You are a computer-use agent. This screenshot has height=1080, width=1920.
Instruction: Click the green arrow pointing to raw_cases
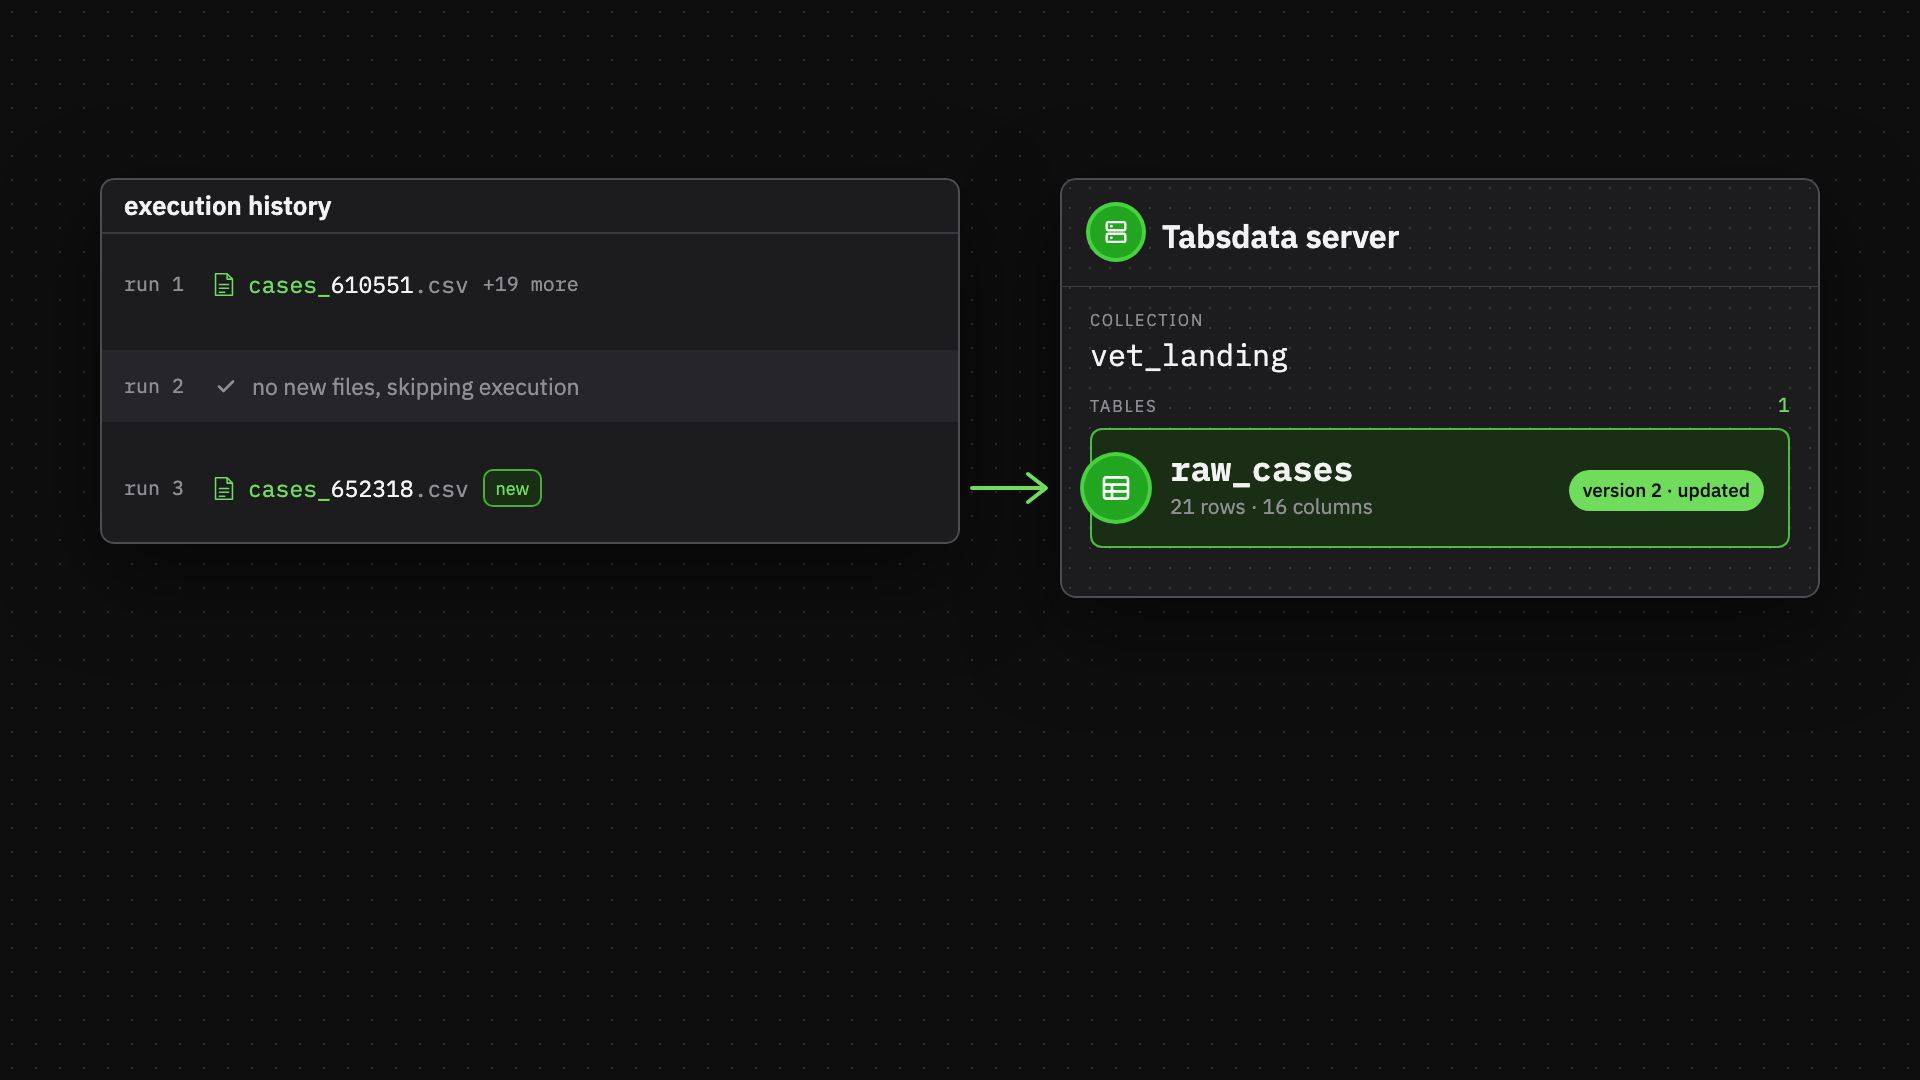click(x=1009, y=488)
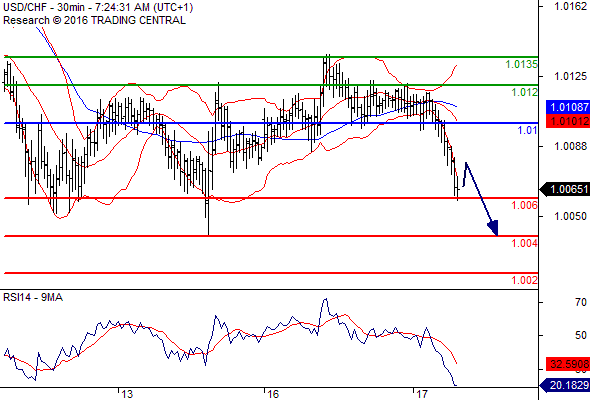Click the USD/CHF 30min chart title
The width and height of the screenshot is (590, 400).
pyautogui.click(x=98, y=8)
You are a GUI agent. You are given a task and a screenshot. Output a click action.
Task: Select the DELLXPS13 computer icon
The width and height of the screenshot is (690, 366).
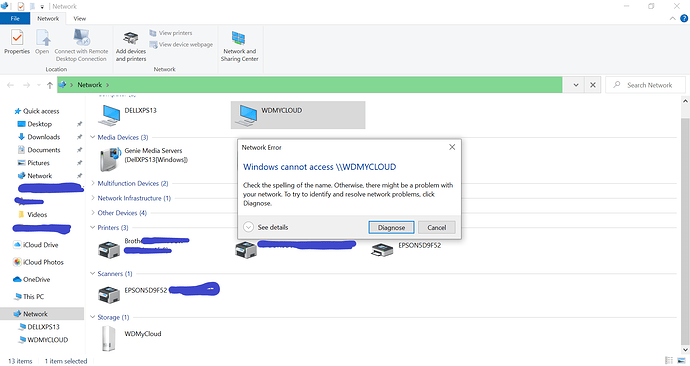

· · ·

§ **ACTIVITY**:
The answer must be every line from the records above that contains the word "computer", copied in full.

§ **THE COMPLETED TASK**:
You are a computer-use agent. This screenshot has height=1080, width=1920.
Task: Select the DELLXPS13 computer icon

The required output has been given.